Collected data
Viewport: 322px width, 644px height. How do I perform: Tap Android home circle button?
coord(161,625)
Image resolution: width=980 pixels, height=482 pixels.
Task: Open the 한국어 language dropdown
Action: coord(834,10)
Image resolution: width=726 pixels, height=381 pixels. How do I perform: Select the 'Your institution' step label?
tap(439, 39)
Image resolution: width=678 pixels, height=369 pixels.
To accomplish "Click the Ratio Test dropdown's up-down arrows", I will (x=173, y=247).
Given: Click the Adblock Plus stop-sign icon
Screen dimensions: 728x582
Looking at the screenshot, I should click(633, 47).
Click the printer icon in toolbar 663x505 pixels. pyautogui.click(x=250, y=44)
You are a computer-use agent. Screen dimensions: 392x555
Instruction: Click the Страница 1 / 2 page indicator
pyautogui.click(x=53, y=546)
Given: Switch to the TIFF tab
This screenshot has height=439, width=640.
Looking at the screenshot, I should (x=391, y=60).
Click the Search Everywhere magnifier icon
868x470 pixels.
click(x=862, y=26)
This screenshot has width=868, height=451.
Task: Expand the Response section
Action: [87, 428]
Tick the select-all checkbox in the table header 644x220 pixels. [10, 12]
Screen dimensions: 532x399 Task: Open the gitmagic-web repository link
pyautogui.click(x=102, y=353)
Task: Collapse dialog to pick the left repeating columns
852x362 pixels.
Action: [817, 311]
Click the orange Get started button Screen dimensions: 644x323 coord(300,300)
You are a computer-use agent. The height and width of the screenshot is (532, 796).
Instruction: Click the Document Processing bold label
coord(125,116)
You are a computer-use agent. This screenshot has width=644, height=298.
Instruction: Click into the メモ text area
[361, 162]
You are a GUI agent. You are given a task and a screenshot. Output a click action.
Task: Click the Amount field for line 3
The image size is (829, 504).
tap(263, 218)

■ **REQUIREMENT**: Go through the data and copy each line exactly as it reads.

■ **ANSWER TO THIS PROBLEM**:
Viewport: 322px width, 644px height. How do I perform: Tap Android home circle button?
coord(161,625)
Image resolution: width=980 pixels, height=482 pixels.
Task: Open the 한국어 language dropdown
Action: coord(834,10)
Image resolution: width=726 pixels, height=381 pixels. How do I perform: Select the 'Your institution' step label?
tap(439, 39)
Image resolution: width=678 pixels, height=369 pixels.
To accomplish "Click the Ratio Test dropdown's up-down arrows", I will (x=173, y=247).
Given: Click the Adblock Plus stop-sign icon
Screen dimensions: 728x582
Looking at the screenshot, I should click(633, 47).
Click the printer icon in toolbar 663x505 pixels. pyautogui.click(x=250, y=44)
You are a computer-use agent. Screen dimensions: 392x555
Instruction: Click the Страница 1 / 2 page indicator
pyautogui.click(x=53, y=546)
Given: Switch to the TIFF tab
This screenshot has height=439, width=640.
Looking at the screenshot, I should (x=391, y=60).
Click the Search Everywhere magnifier icon
868x470 pixels.
click(x=862, y=26)
This screenshot has width=868, height=451.
Task: Expand the Response section
Action: [87, 428]
Tick the select-all checkbox in the table header 644x220 pixels. [10, 12]
Screen dimensions: 532x399 Task: Open the gitmagic-web repository link
pyautogui.click(x=102, y=353)
Task: Collapse dialog to pick the left repeating columns
852x362 pixels.
Action: [817, 311]
Click the orange Get started button Screen dimensions: 644x323 coord(300,300)
You are a computer-use agent. The height and width of the screenshot is (532, 796).
Instruction: Click the Document Processing bold label
coord(125,116)
You are a computer-use agent. This screenshot has width=644, height=298.
Instruction: Click into the メモ text area
[361, 162]
You are a GUI agent. You are given a task and a screenshot. Output a click action.
Task: Click the Amount field for line 3
The image size is (829, 504).
tap(263, 218)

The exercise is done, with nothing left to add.